━━ Available records ━━
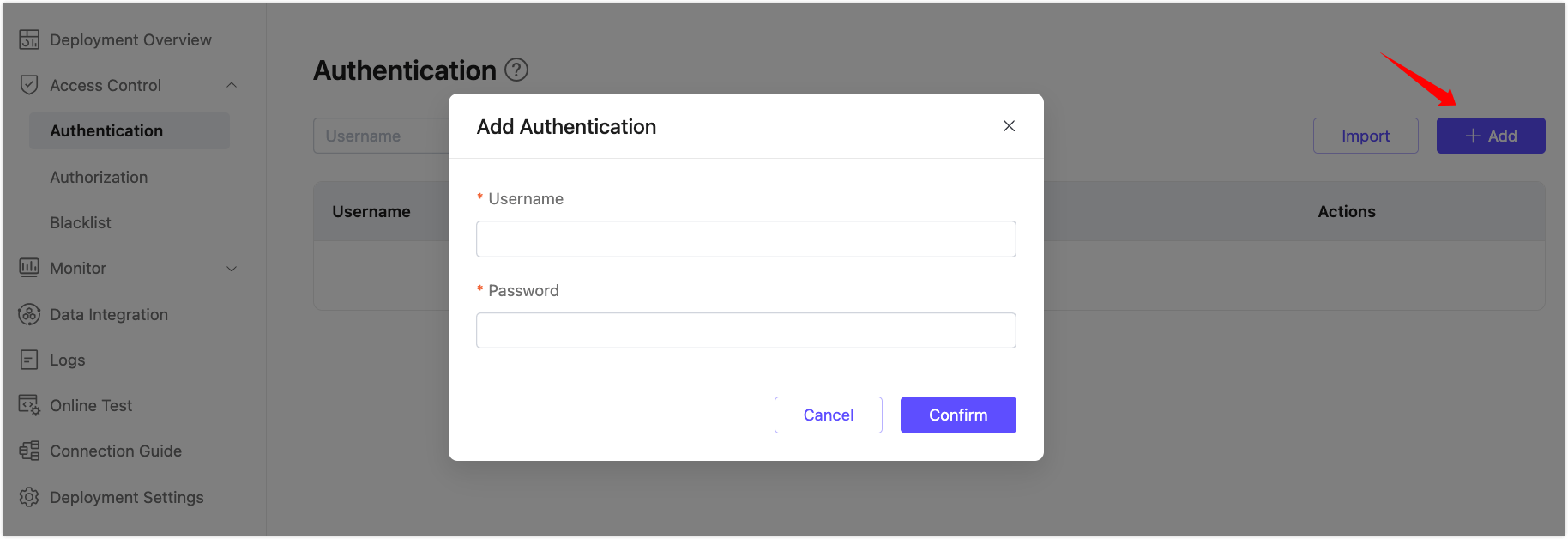Collapse the Access Control section
Image resolution: width=1568 pixels, height=539 pixels.
tap(232, 85)
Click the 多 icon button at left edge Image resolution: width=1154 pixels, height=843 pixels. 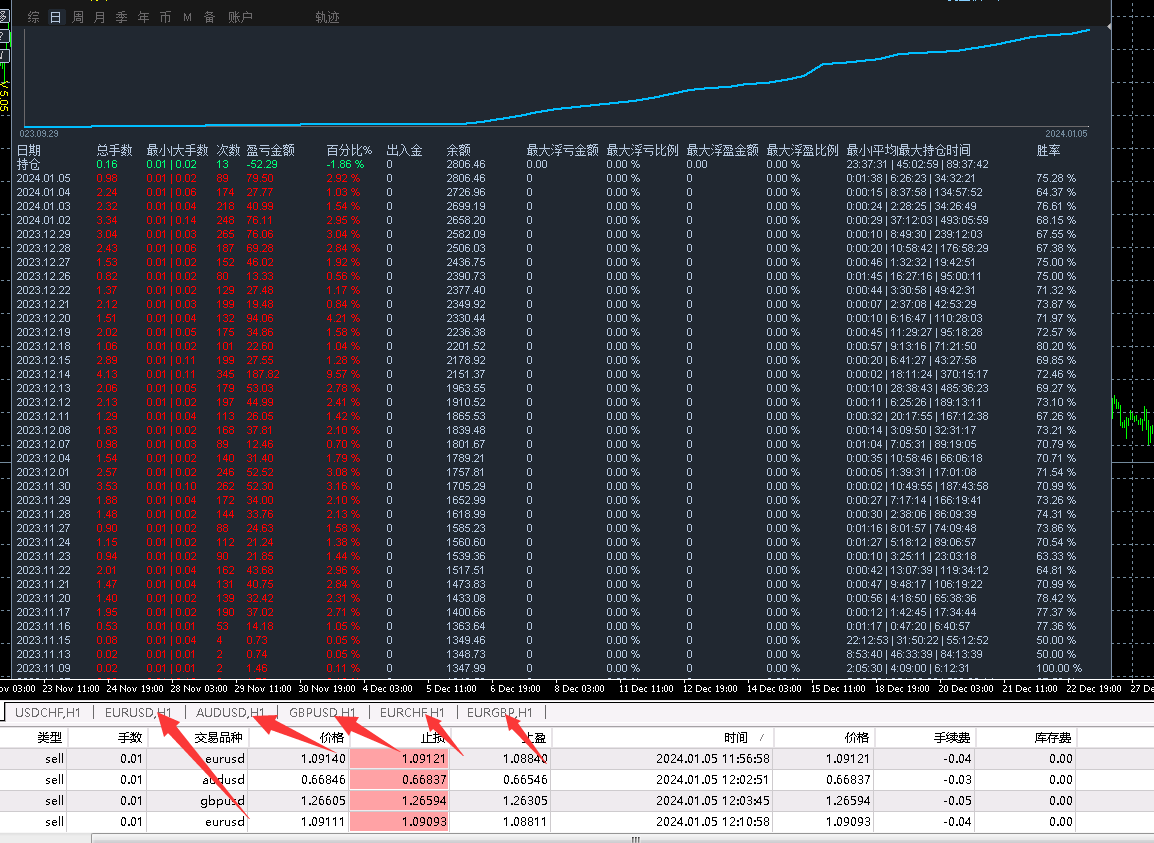[4, 16]
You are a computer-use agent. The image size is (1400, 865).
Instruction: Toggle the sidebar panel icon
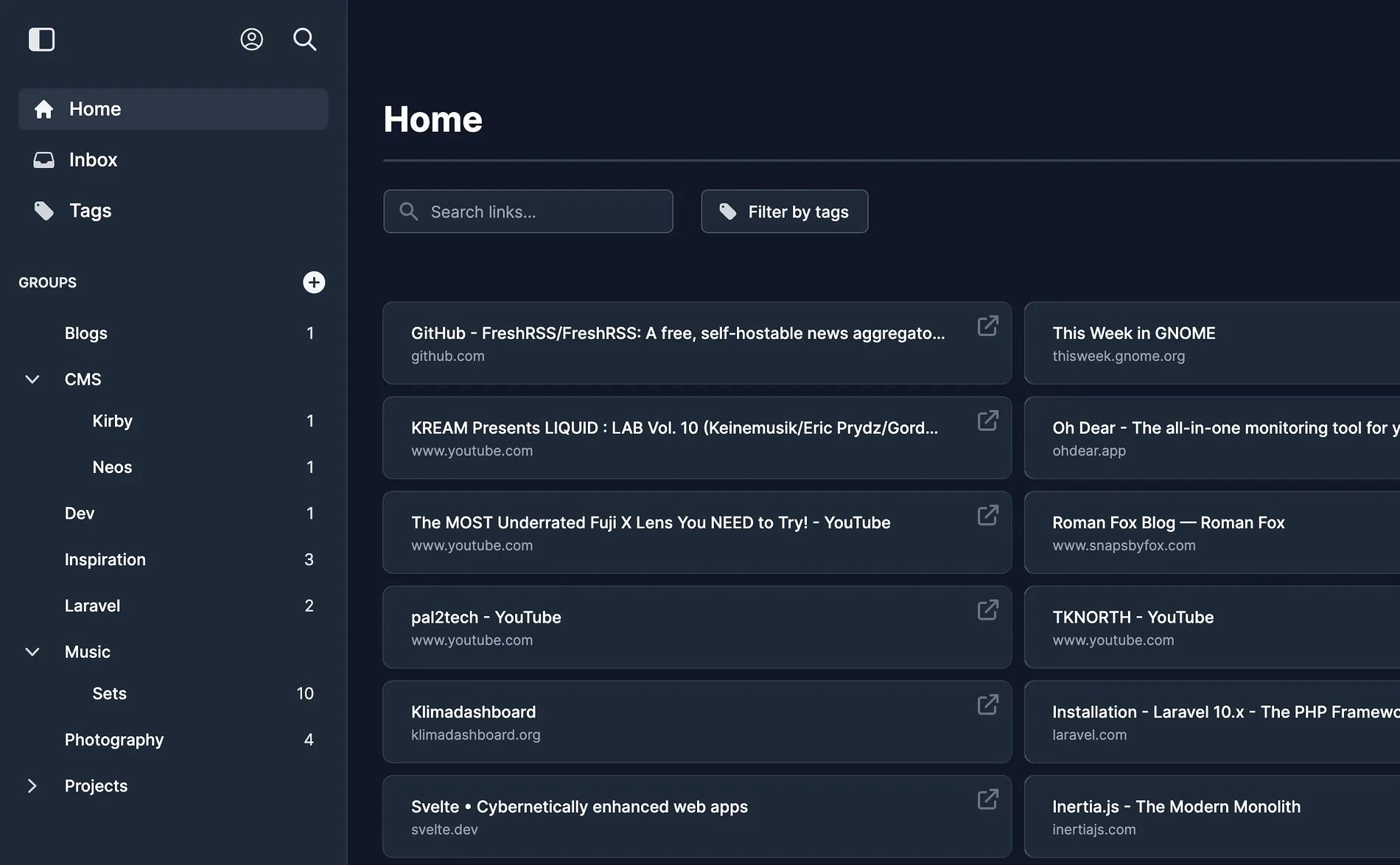pos(41,39)
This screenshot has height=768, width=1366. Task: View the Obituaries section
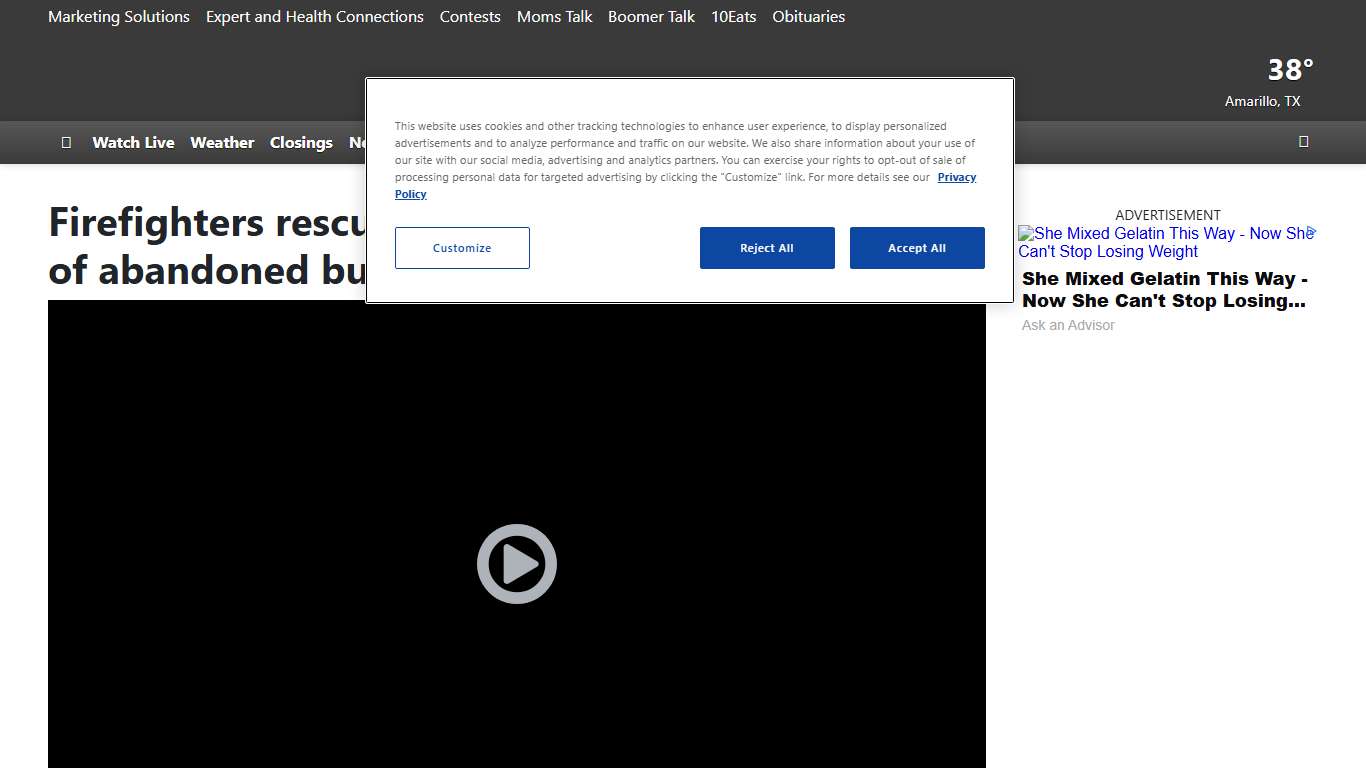pyautogui.click(x=808, y=17)
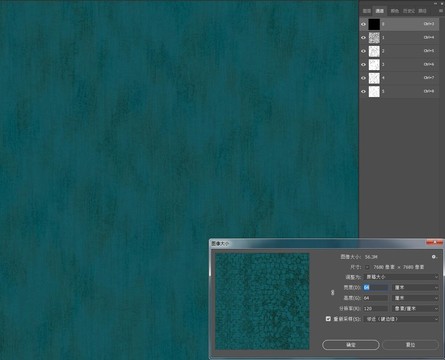Viewport: 445px width, 360px height.
Task: Click the OK (确定) button
Action: 351,345
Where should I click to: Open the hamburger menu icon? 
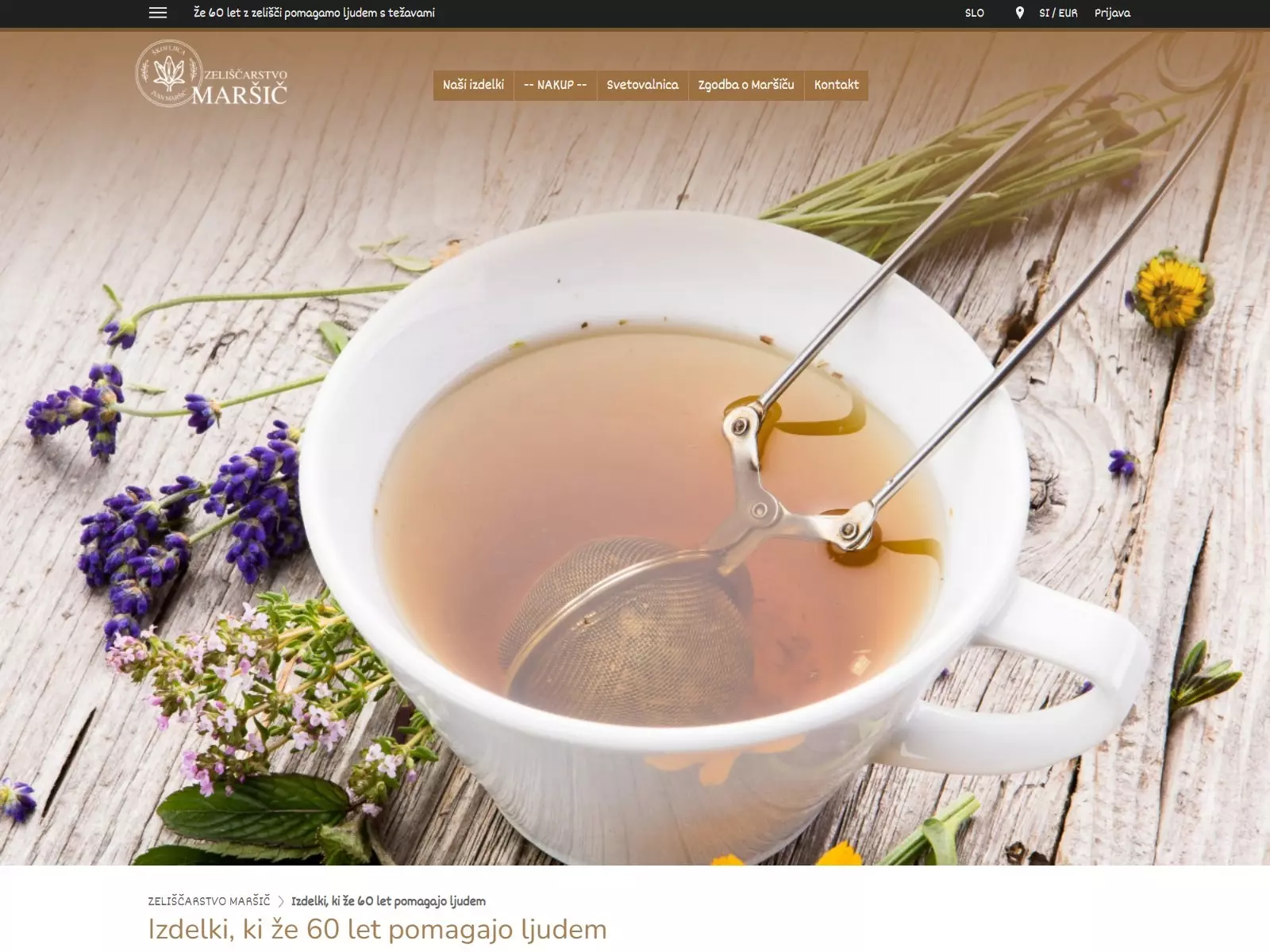pyautogui.click(x=158, y=13)
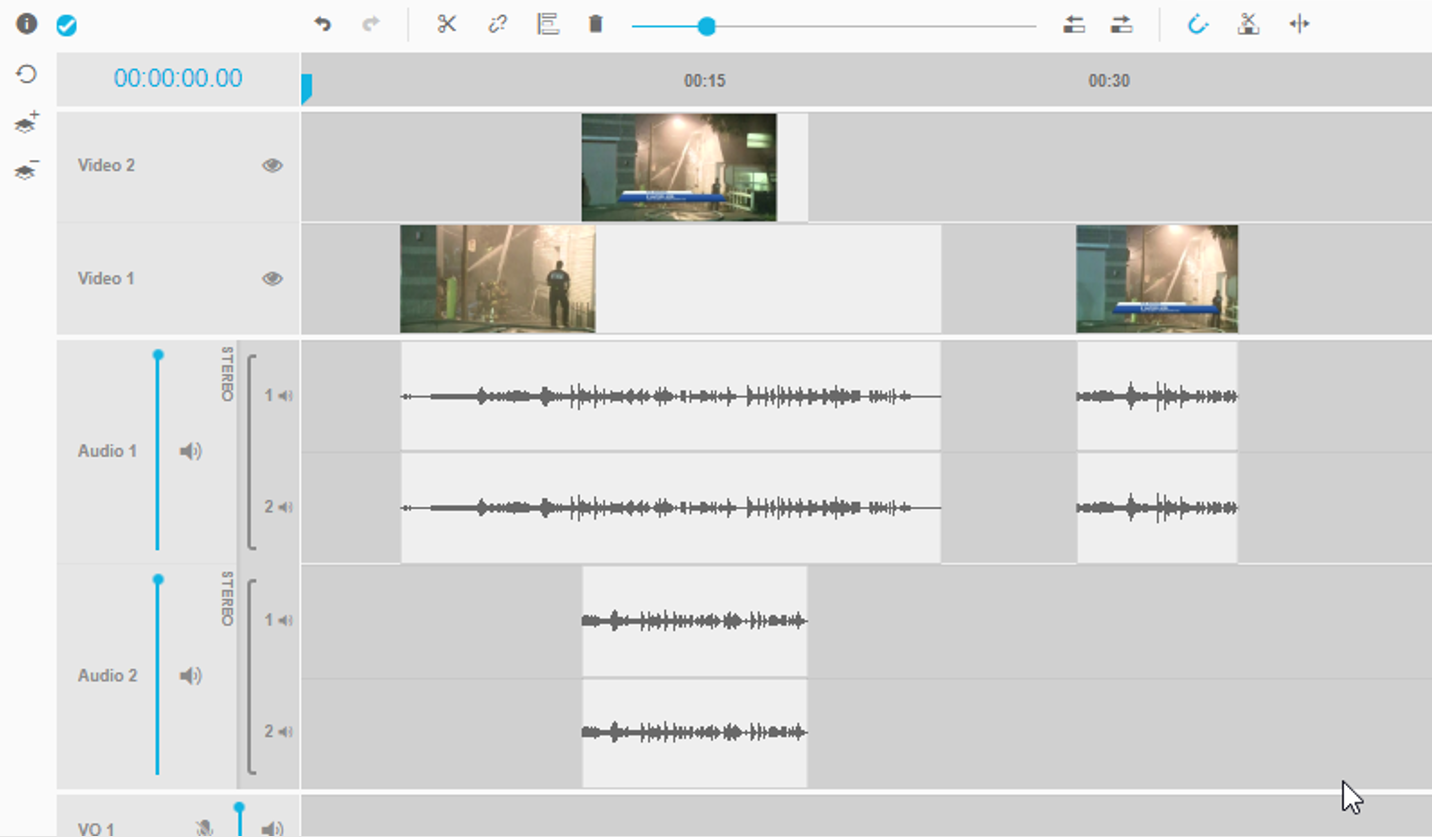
━━━
(What the task asks)
What is needed is an exact restatement of the lines from the line with "Where should I" through the final line of the data, pictures excluded.

(Exercise output)
Where should I click to: Open the hamburger menu icon? 
pyautogui.click(x=158, y=13)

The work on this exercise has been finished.